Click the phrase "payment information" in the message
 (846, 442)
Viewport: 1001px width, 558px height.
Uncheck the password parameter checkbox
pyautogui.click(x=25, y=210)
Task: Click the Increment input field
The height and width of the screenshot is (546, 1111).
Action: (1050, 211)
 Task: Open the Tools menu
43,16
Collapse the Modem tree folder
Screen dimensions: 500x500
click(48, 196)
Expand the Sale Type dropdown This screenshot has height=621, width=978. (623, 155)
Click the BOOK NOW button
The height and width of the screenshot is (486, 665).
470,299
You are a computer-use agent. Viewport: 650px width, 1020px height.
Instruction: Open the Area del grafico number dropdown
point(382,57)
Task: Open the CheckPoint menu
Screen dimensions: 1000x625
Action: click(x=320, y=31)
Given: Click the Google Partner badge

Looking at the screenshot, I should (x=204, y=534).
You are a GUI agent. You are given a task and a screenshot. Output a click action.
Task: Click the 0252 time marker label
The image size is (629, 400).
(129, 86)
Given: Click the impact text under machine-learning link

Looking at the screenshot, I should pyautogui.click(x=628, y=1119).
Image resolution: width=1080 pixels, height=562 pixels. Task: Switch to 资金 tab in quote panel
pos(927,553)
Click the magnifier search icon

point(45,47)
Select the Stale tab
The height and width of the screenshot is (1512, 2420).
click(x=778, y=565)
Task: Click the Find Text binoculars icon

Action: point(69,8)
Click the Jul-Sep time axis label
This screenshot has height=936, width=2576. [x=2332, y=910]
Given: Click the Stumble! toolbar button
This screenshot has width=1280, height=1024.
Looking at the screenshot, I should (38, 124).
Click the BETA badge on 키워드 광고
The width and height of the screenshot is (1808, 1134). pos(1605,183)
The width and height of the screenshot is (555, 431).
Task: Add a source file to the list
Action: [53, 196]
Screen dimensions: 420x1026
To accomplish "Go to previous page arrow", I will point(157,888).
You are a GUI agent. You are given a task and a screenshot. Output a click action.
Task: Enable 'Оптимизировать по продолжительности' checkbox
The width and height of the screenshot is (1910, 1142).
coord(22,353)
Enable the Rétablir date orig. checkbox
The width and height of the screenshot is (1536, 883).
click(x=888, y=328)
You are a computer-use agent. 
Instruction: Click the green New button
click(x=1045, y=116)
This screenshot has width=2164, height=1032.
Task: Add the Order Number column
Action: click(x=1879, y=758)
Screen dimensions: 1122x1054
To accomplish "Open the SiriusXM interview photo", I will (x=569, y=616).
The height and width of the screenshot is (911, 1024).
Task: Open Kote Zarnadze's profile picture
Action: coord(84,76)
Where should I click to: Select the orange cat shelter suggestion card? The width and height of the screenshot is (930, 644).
_ _ _ _
→ Problem description
Write down every line of the data exactly as it appears above.

→ Result of this task
Click the phrase "payment information" in the message
 (846, 442)
Viewport: 1001px width, 558px height.
Uncheck the password parameter checkbox
pyautogui.click(x=25, y=210)
Task: Click the Increment input field
The height and width of the screenshot is (546, 1111).
Action: (1050, 211)
 Task: Open the Tools menu
43,16
Collapse the Modem tree folder
Screen dimensions: 500x500
click(48, 196)
Expand the Sale Type dropdown This screenshot has height=621, width=978. (623, 155)
Click the BOOK NOW button
The height and width of the screenshot is (486, 665).
470,299
You are a computer-use agent. Viewport: 650px width, 1020px height.
Instruction: Open the Area del grafico number dropdown
point(382,57)
Task: Open the CheckPoint menu
Screen dimensions: 1000x625
Action: click(x=320, y=31)
Given: Click the Google Partner badge

Looking at the screenshot, I should (x=204, y=534).
You are a GUI agent. You are given a task and a screenshot. Output a click action.
Task: Click the 0252 time marker label
The image size is (629, 400).
(129, 86)
Given: Click the impact text under machine-learning link

Looking at the screenshot, I should pyautogui.click(x=628, y=1119).
Image resolution: width=1080 pixels, height=562 pixels. Task: Switch to 资金 tab in quote panel
pos(927,553)
Click the magnifier search icon

point(45,47)
Select the Stale tab
The height and width of the screenshot is (1512, 2420).
click(x=778, y=565)
Task: Click the Find Text binoculars icon

Action: point(69,8)
Click the Jul-Sep time axis label
This screenshot has height=936, width=2576. [x=2332, y=910]
Given: Click the Stumble! toolbar button
This screenshot has width=1280, height=1024.
Looking at the screenshot, I should (38, 124).
Click the BETA badge on 키워드 광고
The width and height of the screenshot is (1808, 1134). pos(1605,183)
The width and height of the screenshot is (555, 431).
Task: Add a source file to the list
Action: [53, 196]
Screen dimensions: 420x1026
To accomplish "Go to previous page arrow", I will point(157,888).
You are a GUI agent. You are given a task and a screenshot. Output a click action.
Task: Enable 'Оптимизировать по продолжительности' checkbox
The width and height of the screenshot is (1910, 1142).
coord(22,353)
Enable the Rétablir date orig. checkbox
The width and height of the screenshot is (1536, 883).
click(x=888, y=328)
You are a computer-use agent. 
Instruction: Click the green New button
click(x=1045, y=116)
This screenshot has width=2164, height=1032.
Task: Add the Order Number column
Action: click(x=1879, y=758)
Screen dimensions: 1122x1054
To accomplish "Open the SiriusXM interview photo", I will (x=569, y=616).
The height and width of the screenshot is (911, 1024).
Task: Open Kote Zarnadze's profile picture
Action: coord(84,76)
Where should I click to: Select the orange cat shelter suggestion card? The width and height of the screenshot is (930, 644).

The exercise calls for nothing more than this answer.